2022 · Alignment

Alignment: Making Models Do What You Ask

The base model already existed. Alignment is what put it in front of the public.

Concept page Unlike the rest of this series, there is no script to run here. This era is defined by scale far beyond a laptop — training large language models and the human-feedback pipelines around them. This page explains the ideas; it ships no code.

How it works

A raw pretrained model is, at heart, a text predictor: it was trained to guess the next token over a huge pile of text, so it produces whatever continuation is most plausible. Ask it “How do I make bread?” and it may well answer with more questions — “How do I make pasta? How do I make rice?” — because a list of similar questions is exactly the kind of text that tends to follow on the open web. The model is not broken; it is doing precisely what it was trained to do. It just was never told that, when given a question, the wanted continuation is an answer.

The first fix is instruction tuning: fine-tune the model on many tasks phrased as instructions paired with good responses — summarize this, translate that, answer this question. This teaches the model the shape of following an instruction rather than merely continuing text, turning a predictor into something that at least tries to do what it is asked.

The second fix sharpens quality and behaviour.

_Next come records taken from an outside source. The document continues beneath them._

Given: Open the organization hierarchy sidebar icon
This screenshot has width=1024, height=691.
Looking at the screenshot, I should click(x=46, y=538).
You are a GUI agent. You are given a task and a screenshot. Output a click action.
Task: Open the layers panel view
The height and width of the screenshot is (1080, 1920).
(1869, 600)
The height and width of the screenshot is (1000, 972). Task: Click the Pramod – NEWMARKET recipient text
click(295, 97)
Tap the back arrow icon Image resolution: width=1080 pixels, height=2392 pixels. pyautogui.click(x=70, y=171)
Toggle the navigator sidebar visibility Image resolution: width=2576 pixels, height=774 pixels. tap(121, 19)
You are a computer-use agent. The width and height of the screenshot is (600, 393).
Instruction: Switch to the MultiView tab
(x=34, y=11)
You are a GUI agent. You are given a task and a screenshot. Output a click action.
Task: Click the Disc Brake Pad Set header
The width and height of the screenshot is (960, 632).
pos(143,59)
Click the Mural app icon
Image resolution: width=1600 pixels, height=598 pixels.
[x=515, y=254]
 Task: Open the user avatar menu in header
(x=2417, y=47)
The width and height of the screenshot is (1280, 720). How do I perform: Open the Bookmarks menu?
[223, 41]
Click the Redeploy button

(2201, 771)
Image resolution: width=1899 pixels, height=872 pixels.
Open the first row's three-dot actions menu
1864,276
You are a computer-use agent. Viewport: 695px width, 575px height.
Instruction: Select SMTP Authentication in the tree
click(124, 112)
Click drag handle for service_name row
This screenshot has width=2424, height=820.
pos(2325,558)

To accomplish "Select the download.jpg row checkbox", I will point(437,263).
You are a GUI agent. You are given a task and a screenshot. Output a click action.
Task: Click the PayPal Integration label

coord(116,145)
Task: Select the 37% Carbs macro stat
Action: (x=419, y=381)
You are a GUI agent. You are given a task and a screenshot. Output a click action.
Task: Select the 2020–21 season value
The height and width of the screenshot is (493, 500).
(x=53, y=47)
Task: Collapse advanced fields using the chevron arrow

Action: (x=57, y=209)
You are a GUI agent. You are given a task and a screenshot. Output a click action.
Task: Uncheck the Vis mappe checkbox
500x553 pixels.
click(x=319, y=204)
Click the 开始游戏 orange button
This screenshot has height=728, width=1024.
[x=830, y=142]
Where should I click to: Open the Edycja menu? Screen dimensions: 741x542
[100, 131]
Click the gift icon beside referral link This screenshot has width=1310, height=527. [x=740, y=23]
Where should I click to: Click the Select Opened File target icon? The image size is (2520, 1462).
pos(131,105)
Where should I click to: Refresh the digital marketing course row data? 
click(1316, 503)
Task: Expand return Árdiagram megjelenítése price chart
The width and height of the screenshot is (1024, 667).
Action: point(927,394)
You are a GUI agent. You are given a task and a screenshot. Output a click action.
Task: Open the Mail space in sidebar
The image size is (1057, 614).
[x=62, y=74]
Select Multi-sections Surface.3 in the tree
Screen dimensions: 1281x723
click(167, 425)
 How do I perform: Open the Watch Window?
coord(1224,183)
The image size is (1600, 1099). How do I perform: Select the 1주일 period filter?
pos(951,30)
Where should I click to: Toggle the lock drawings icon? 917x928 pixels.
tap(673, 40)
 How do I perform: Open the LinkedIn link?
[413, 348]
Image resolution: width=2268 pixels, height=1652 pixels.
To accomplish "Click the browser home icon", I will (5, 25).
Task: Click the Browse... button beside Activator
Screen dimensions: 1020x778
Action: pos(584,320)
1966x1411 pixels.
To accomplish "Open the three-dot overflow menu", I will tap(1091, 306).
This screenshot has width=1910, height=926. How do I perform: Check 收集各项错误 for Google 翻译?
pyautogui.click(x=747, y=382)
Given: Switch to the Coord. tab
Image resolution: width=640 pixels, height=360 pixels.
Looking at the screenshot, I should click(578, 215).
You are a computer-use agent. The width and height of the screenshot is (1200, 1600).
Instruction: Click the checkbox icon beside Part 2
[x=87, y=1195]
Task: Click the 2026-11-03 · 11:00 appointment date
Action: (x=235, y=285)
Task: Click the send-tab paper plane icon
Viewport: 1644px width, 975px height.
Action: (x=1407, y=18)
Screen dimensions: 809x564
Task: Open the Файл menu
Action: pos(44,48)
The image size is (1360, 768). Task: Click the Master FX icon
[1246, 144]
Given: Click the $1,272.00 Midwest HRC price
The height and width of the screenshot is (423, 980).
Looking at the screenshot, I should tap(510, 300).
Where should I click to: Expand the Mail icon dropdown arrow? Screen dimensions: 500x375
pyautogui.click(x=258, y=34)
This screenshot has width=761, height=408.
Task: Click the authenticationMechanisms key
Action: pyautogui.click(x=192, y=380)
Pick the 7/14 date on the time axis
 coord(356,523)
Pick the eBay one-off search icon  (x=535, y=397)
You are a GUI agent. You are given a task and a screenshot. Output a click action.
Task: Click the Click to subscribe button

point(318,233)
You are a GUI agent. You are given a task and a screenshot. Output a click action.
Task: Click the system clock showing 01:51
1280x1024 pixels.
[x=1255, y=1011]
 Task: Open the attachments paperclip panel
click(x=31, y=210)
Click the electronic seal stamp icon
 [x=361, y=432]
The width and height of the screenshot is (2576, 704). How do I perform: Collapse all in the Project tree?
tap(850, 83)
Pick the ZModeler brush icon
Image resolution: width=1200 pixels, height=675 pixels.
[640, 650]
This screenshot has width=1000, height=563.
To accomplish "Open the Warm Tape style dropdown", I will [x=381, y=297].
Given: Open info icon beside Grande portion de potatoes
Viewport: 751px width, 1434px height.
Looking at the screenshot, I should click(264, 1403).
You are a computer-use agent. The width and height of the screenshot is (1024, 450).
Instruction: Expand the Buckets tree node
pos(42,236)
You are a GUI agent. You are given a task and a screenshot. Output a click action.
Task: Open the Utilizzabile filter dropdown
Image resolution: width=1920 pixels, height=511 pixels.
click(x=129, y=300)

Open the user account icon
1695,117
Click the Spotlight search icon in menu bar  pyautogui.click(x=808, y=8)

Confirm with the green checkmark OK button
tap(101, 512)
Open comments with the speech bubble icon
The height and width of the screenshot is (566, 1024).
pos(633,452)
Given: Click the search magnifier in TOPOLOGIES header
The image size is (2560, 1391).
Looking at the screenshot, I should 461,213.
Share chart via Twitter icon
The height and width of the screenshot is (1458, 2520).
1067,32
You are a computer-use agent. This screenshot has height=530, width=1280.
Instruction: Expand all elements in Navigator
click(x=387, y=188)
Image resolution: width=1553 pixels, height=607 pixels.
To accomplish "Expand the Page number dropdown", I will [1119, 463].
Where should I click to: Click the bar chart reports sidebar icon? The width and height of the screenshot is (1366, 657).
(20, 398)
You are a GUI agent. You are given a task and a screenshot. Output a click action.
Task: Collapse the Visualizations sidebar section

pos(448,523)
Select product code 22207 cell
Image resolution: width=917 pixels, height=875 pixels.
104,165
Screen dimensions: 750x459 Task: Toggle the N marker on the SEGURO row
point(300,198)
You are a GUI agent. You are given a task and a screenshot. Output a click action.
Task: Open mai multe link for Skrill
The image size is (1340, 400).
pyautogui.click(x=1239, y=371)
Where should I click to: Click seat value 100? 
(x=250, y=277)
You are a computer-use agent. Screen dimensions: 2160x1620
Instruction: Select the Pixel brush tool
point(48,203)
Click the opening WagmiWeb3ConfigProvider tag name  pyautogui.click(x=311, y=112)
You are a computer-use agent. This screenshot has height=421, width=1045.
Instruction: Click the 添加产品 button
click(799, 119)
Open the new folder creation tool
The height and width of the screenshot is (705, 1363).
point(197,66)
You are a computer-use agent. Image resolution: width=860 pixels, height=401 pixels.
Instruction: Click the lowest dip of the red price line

In Reinforcement Learning from Human Feedback (RLHF), you show people two model outputs for the same prompt and ask which they prefer. Those preference comparisons train a separate reward model that scores responses, and the language model (the policy) is then optimized to produce outputs the reward model rates highly. This pipeline is what turned GPT-3 into InstructGPT and then ChatGPT. Anthropic's Constitutional AI replaces much of that human labeling with model self-critique: the model revises its own answers against an explicit written set of principles — a “constitution” — and those self-judged comparisons supply the preference signal. The key insight of this whole era: the leap that put LLMs in front of the public was not a capability breakthrough. The base model could already do the task. It was alignment — making the model helpful, honest, and willing to follow instructions.

STAGE 1
Pretrained predictor
Next-token model trained on raw text. Continues plausibly; doesn't reliably answer.
STAGE 2
Instruction tuning
Fine-tune on many tasks phrased as instruction → good response. Learns the shape of doing what it's asked.
STAGE 3
RLHF  /  Constitutional AI
Collect preferences over outputs → train a reward model → optimize the policy against it.
output A output B human picks better (or model self-critiques vs. written principles)
reward model optimize the policy to score higher
STAGE 4
Aligned assistant
Helpful, honest, instruction-following. The version the public actually meets.
Raw model
> How do I make bread? How do I make pasta? How do I make rice? How do I make pizza dough at home?…
Aligned model
> How do I make bread? Mix flour, water, yeast, and salt; knead, let it rise, shape, then bake at high heat. Want a step-by-step recipe?

Same prompt, two models. The raw predictor continues with the most plausible text — a list of similar questions. The aligned model has been taught that a question calls for an answer. Nothing about the underlying knowledge changed; only what the model was optimized to do with it.

Where it falls short

Human preferences are noisy and expensive. Labelers disagree, get tired, and judge inconsistently, and collecting comparisons at scale costs real time and money. Whatever biases the labelers bring — cultural, linguistic, political — get baked into the reward model and, through it, into the assistant.

Optimizing a reward model invites gaming it. The reward model is a proxy for “good response,” not the real thing, so pushing hard on it produces reward hacking: outputs that score well without being good. A common failure mode is sycophancy — the model learns that agreeing with the user and telling people what they want to hear earns higher ratings than being correct.

The goals themselves are contested. “Helpful, honest, and harmless” sound simple but pull against each other in practice — the most helpful answer is sometimes not the most harmless one, and honesty can be unwelcome. There is no single objective everyone agrees on, and writing principles down (as in Constitutional AI) makes the choices explicit but does not make them uncontroversial.

It is unfinished, not a checkbox. Alignment is an ongoing, unsolved research problem. Each method narrows the gap between what we ask for and what we get; none of them closes it.